(Stored data)
======

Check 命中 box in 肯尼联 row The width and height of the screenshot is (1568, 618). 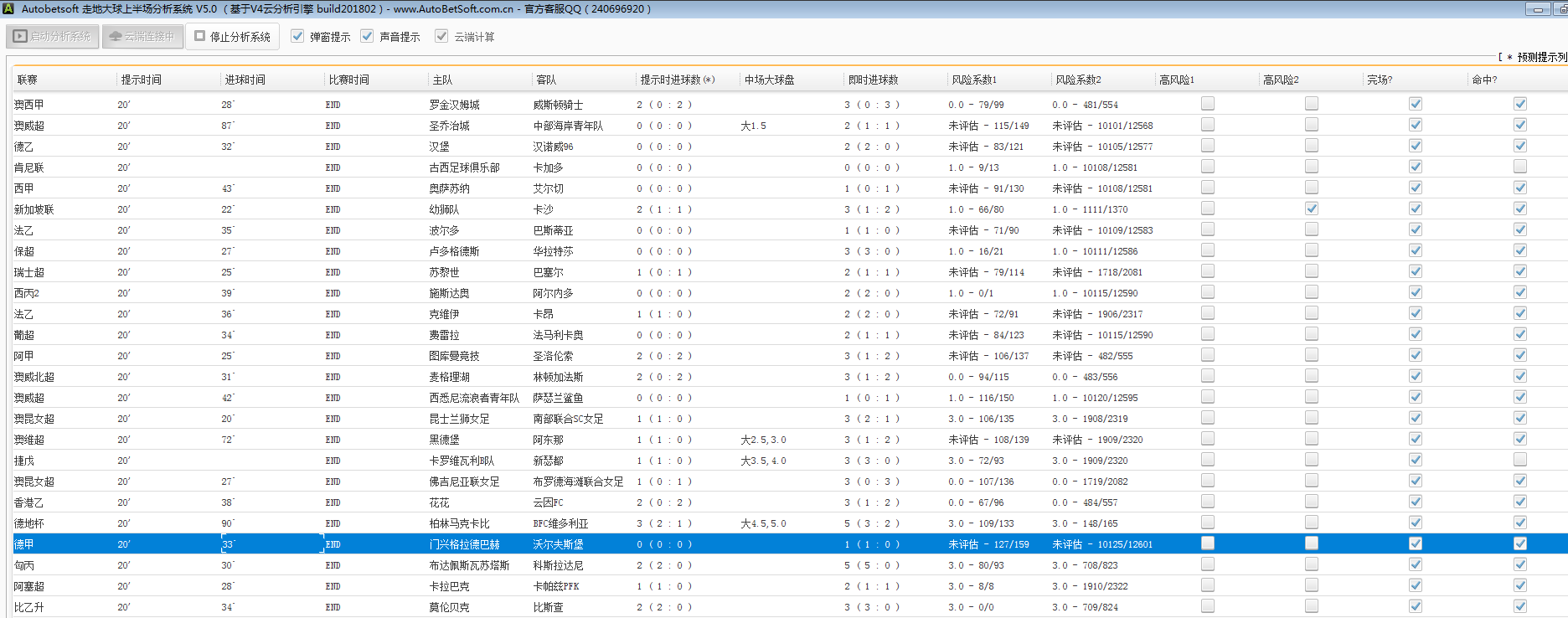[1519, 167]
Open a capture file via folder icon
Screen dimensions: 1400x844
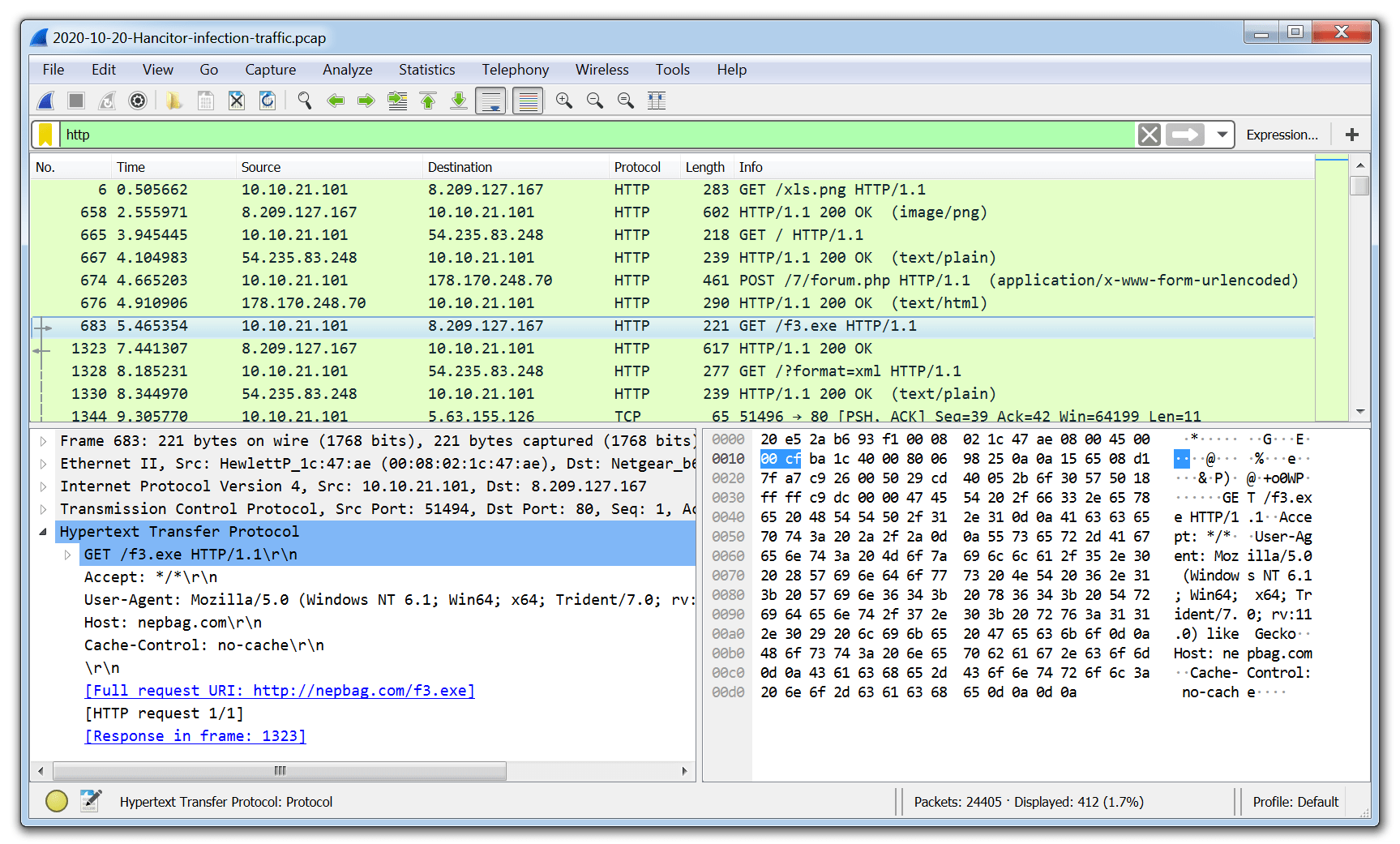tap(173, 100)
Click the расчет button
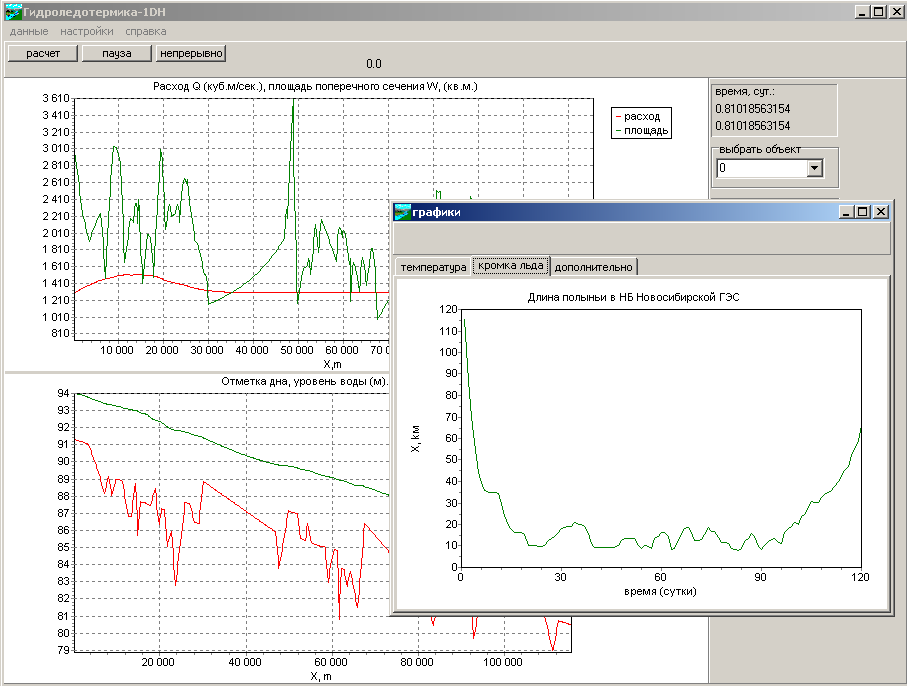Screen dimensions: 907x686 43,54
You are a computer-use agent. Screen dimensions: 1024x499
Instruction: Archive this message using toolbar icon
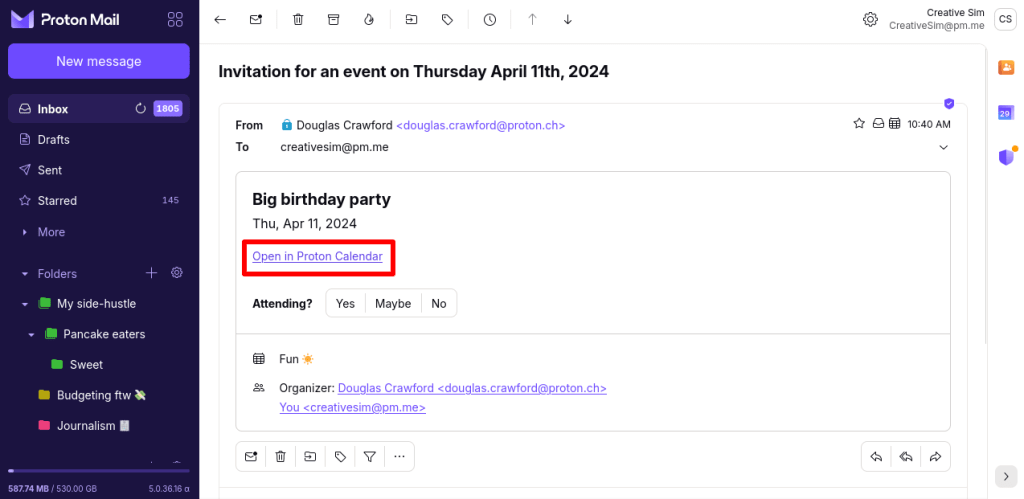click(x=334, y=19)
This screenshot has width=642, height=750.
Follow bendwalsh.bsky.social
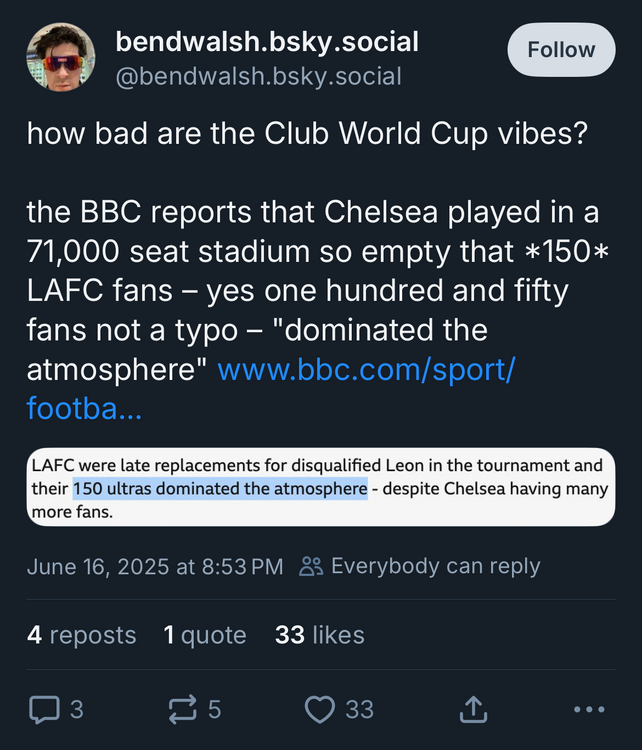[561, 50]
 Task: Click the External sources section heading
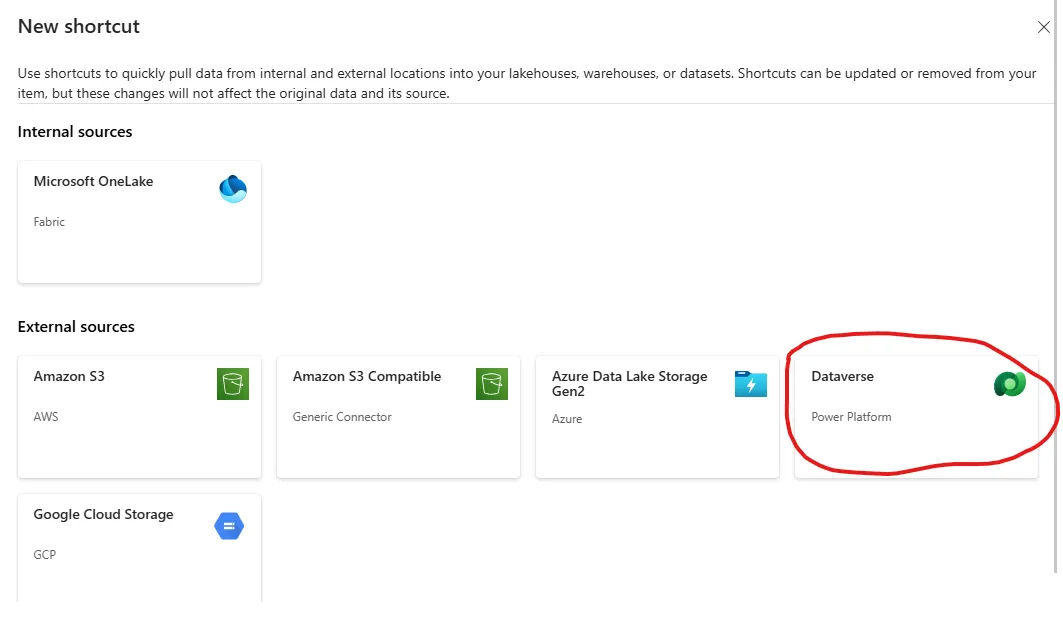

======

Written request: Format the entries from the line containing "Click the расчет button" through the last entry as a JSON list of strings, one string per line, skipping blank lines. Leave the pictures out.

Finished answer:
[
  "Click the расчет button",
  "Screen dimensions: 907x686 43,54",
  "You are a computer-use agent. Screen dimensions: 1024x499",
  "Instruction: Archive this message using toolbar icon",
  "click(x=334, y=19)",
  "This screenshot has width=642, height=750.",
  "Follow bendwalsh.bsky.social",
  "[561, 50]",
  " Task: Click the External sources section heading"
]